“港片死了”四个字,我耳朵都听出茧,结果古天乐悄悄把棺材板钉回墙上——还顺手给躺在里面的老伙计递了杯热水。
2026年4月,香港演艺人协会换届,他第八次全票连任。现场没香槟、没红毯,只有他拎着塑料袋装矿泉水,挨个给老演员发药:降压药、胰岛素、止痛贴。有人拍到卢海鹏把药揣兜里,抹了把眼泪,说“这仔比亲仔还上心”。那天微博热搜是,点进去全是问号:他不是烂片王吗,怎么还在位?
烂片王这三个字,我喊过,现在打脸啪啪响。天下一影业去年做了18部港产片,其中12部连院线都没进,直接进流媒体,账面亏到妈不认。可没有这12部,后面那6部连开机都没钱。最穷那部《夜更》拍电车司机猝死,成本180万,票房63万,看完我骂娘,结果导演黄修平拿到亚洲电影节新锐奖,第一句话:多谢古生让我烂完还能站起来。那一刻我才懂,他不是在投电影,是在买“继续拍”的底气。
特效更离谱。以前港片做爆炸,塑料桶加汽油,现在《明日战记》那套机甲,好莱坞外包公司报价两千万美金,古天乐直接砸钱买公司:两千万给你,公司归我。现在全东南亚最便宜的高质量爆炸、破窗、海啸都在香港完成,泰国韩国反过来求分包。一句话,他把港片从“将就”拖回“讲究”。
慈善部分,我原以为是明星标配,直到我去贵州遵义拍纪录片。山坳里那所“天乐小学”操场铺了塑胶,厕所带门,食堂有肉,校长说古的团队每季度来查一次,砖掉皮都重贴。我顺口问:他图啥?校长指操场小孩:他们只知道香港有个古叔叔,让他们不用走两小时山路。那一刻我闭嘴,140所学校不是数字,是140个“不用早起摸黑”的早晨。

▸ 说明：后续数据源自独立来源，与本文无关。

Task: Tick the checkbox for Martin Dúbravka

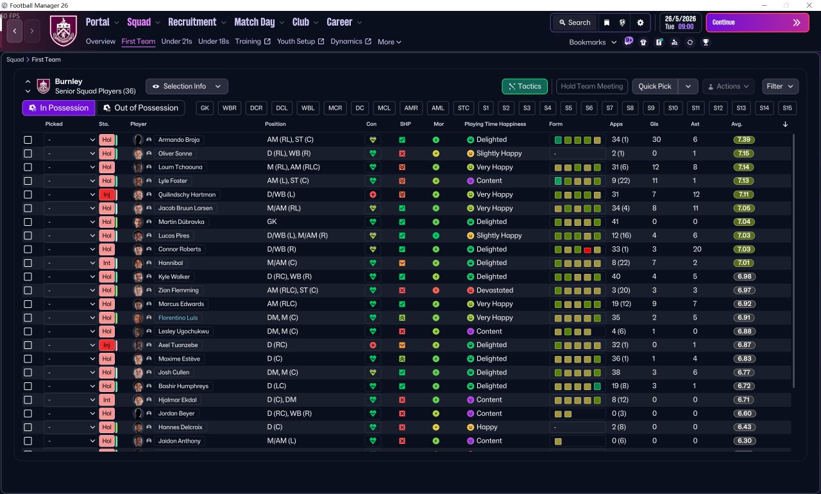Action: coord(28,222)
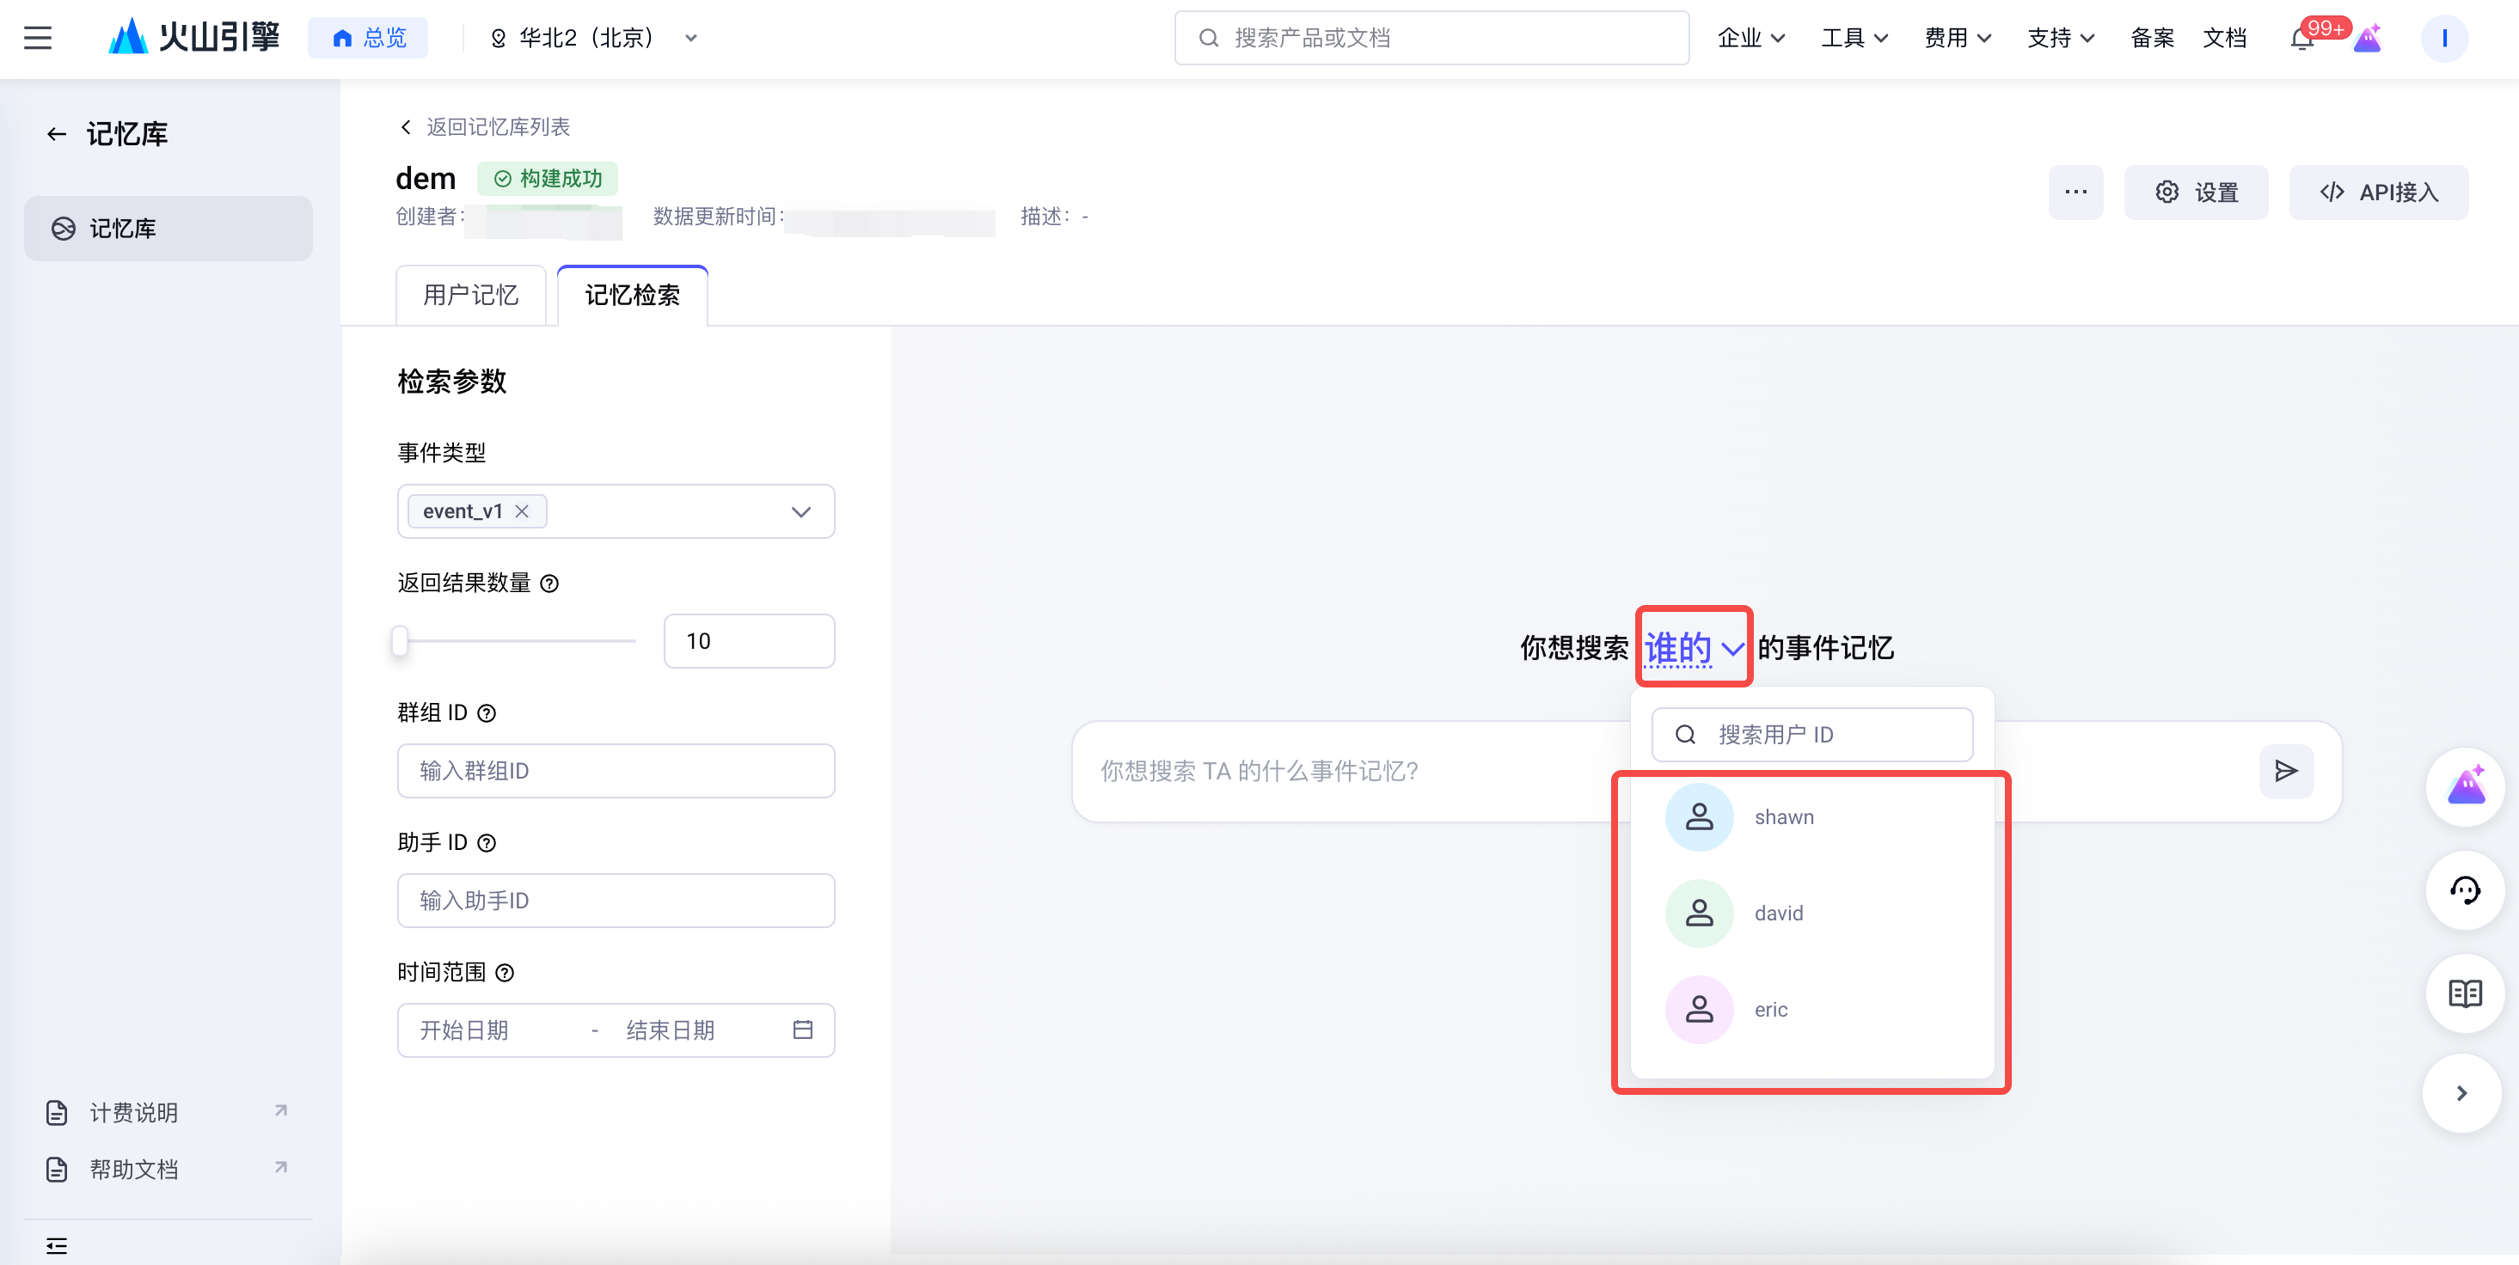
Task: Select user david from list
Action: point(1778,913)
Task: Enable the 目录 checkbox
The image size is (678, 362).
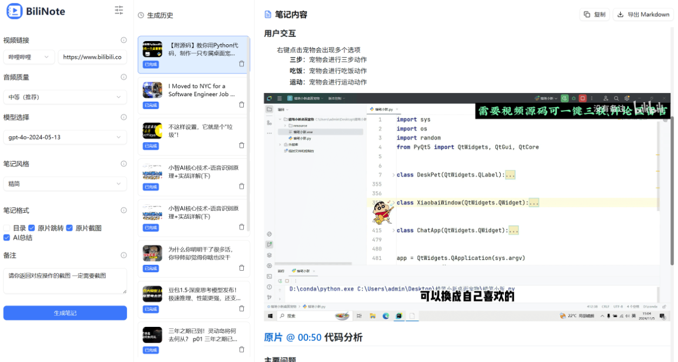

回香港跟老武师阿威喝酒,他十年前摔断腿,古天乐每月打两万,打到现在。阿威醉醺醺掏手机,短信只有一句:活着就有戏拍。阿威说:“老子动不了,但他让我死得慢一点,等下一个角色。”我问什么角色,他笑:尸体也行,至少死在镜头里,不算白混。
影版《寻秦记》亏不亏?账面上绝对亏。可剧组名单拉出来,灯光、摄影、场记、道具,七成是90后,第一次拿完整社保。杀青宴上,林峰端着啤酒冲古天乐喊:“老豆,我拍到第三部你敢不敢再托底?”全场鼓掌,我在角落突然鼻酸——原来“老带新”不是口号,是有人真拿自己的棺材本给你交学费。
所以别再喊港片已死。死人不会发药、不会买特效、不会给尸体买社保。古天乐做的事很简单:把“香港”两个字从旧磁带里翻出来,擦擦灰,塞进数字摄影机,继续拍。拍到最后,胶片也好,流媒体也罢,只要有人在镜头前喊“rolling”,港片就还在呼吸。
体面从来不是别人给的,是自己一张张支票、一间间教室、一秒秒特效熬出来的。今晚回家,我把以前骂他的帖子全删了,留一句:只要古天乐还在,港片就还没断气。